──────── Source excerpt ────────
# Web Development > JSP Regarding Servlets

## samineni6

hello 
can any one tell me
what is the difference between request.getSession()
and request.getSession(true).

thanks in advance
samineni

----------


## trycatch

hello,samineni6,

The basic difference is to get the session associated as part of the request.
If you say request.getSession(false),thats mean first you have to create the session(this is used as part of logout page),thats means it ensure, first you have to logon,after that only you can logout...

If you say request.getSession(true),thats mean you can get the old session reference as part of the request...OR if the session is not exist create a new one....(this is used as par of Login page)...

If i wrong,waiting for more enhanced reply....

----------


## samineni6

hello trycatch
thanks for ur reply 
but i ask the difference between getSession() and getSession(true) not 
for getSession(false)

----------


## trycatch

hi samineni6,
What i observe is,getSession()  behave like getSession(false). in both condition it will create a new session..

----------


## samineni6

no thats wrong yar

----------


## trycatch

what the right answer...mentioned for more enhanced reply..
If you know you should send the appropriate thread....

----------


## eswar_ambati

Hi 

There is no difference between request.getSession() and request.getSession(true). request.getSession() is a convinient way for request.getSession(true). There is a difference between request.getSession() and request.getSession(false).

If u use request.getSession(), if there is no session container will create a new session and returns session object.

If u use request.getSession(false), if there is no session container will not create new session and returns null.

Regards,
Eswar

----------


## sweet_person

Mr Ambati, i think you are wrong. request.getSession() creates a new session , irrespective of there is already a session or not.

but request.getSession(false) will not create a session if there is a session object  already in the container. if there is no session object in the container , now it wiil create a session object.

Please verify your answer?

----------


## eswar_ambati

Mr. Sweet_person, I dont agree with your comments. Please test the attached zip file. It contains sessionex.war.

In these two servlets, I used "request.getsession()". As per your comments it should create new session whether session is already present or not. 

In the firstservlet I added attributes to session. In the secondservlet i didnt do that. 

As per your comments, if u send request to firstservlet, it should create new session and 3 attributes should add. If u send request to secondservlet it should create new session, and it should display null values on the browser because i didnt set any attributes to the session in the secondservlet. 

But if u test the above two servlets, if u send request to the secondservlet also u can find the values set as attributes in the firstservlet. 

So, if session is already present, "request.getsession()" dont create session.

----------


## sweet_person

Mr Ambati Please read what i wrote and if you still have queries please send me the Servlet names and the files what you have tested. So that i can come to a precise decisssion.

----------


## sweet_person

Mr Ambati i have gone through the code of two servlets and find that you placed HttpSession session = request.getSession(); this code. But what you have to do is get session through reqest.getSession(false) in the SecondServlet,   and one thing you have to do in Second servlet is  dont set any attributes in the second servlet.
──────── Given material ────────
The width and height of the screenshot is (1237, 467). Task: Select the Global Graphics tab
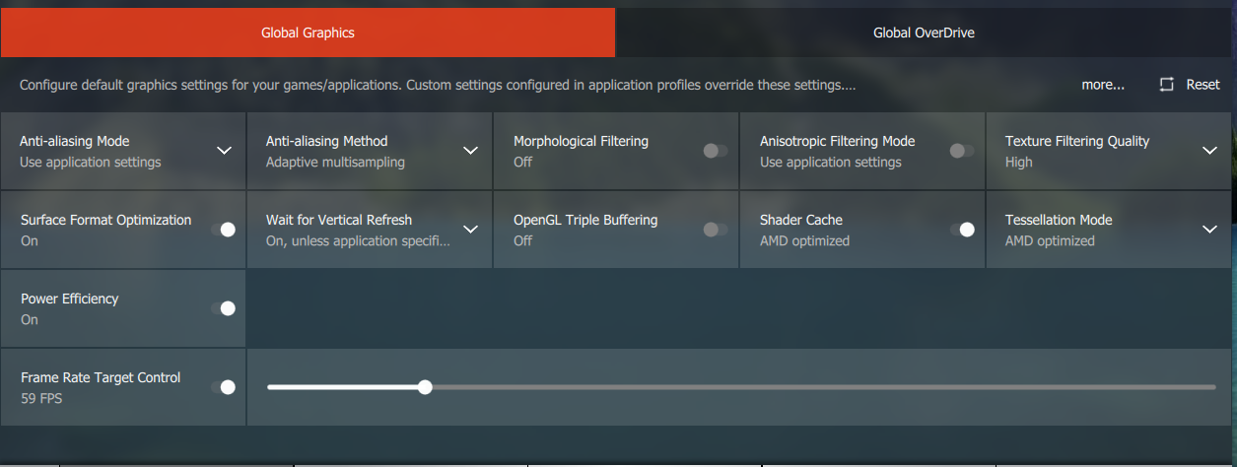point(308,33)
────────
What you need to do:
**1)** Based on the servlet session thread, do these statements agree with it? (a) eswar_ambati says request.getSession() and request.getSession(true) behave the same. (b) According to sweet_person, request.getSession(false) never creates a session. (c) In eswar_ambati's test, attributes were set on the session in the second servlet. Answer each with yes or no, then quote the words from the thread that decide it.
**2)** Repeat, word for word, the part of the servlet session thread from "Please verify your" to "didnt do that.".

The results:
**1)**
(a) Yes: "There is no difference between request.getSession() and request.getSession(true)."
(b) No: "if there is no session object in the container , now it wiil create a session object."
(c) No: "In the secondservlet i didnt do that."

**2)**
Please verify your answer?

----------


## eswar_ambati

Mr. Sweet_person, I dont agree with your comments. Please test the attached zip file. It contains sessionex.war.

In these two servlets, I used "request.getsession()". As per your comments it should create new session whether session is already present or not. 

In the firstservlet I added attributes to session. In the secondservlet i didnt do that.